Quand Clément revient à Braguino quatre ans plus tard, rien n'a changé, si ce n'est que la tension est montée encore d'un cran. Désormais, des hélicoptères vont et viennent presque toutes les semaines sous les yeux impuissants de Sacha. Des trappeurs en descendent et viennent chasser du gibier à l'arme automatique, comme ça, sans permission. Ils payent les Kiline et usent la Taïga. Clément mettait un peu la colère de Sacha sur le compte de la paranoïa, jusqu'au jour ou lui aussi a vu ces hélicos débarquer. « J'ai compris que c'était complètement réel et qu'on basculait dans une tragédie, que le combat était perdu d'avance. » Les enfants eux, sont toujours là, sur leur île-prison. Clément ignore s'ils perpétueront le rêve de Sacha. Sans doute pas. « Quelque chose s'est perdu entre deux générations, et ils n'ont pas les armes ni les ressources pour ça ». Ivan a déjà quitté sa terre natale, il est monté dans un hélico un jour et n'est plus jamais revenu. « Je pense que j'ai filmé un monde qui va bientôt disparaître », conclut Clément.

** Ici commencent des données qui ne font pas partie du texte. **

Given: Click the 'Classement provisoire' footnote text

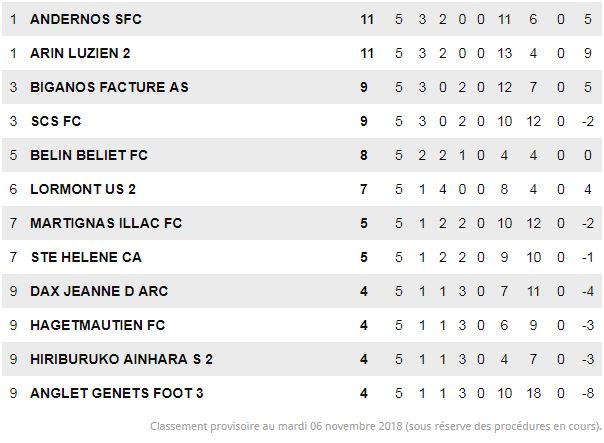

L'histoire de Braguino est celle d'une dystopie, une tragique histoire de communauté impossible comme il y en a partout, avec ses propres personnages, son décor et ses rêves meurtris.

Clément Cogitore expose son travail photographique et filmique « Braguino ou la communauté impossible » au BAL jusqu'au 23 décembre et prépare la sortie de son film Braguino le 1er novembre prochain.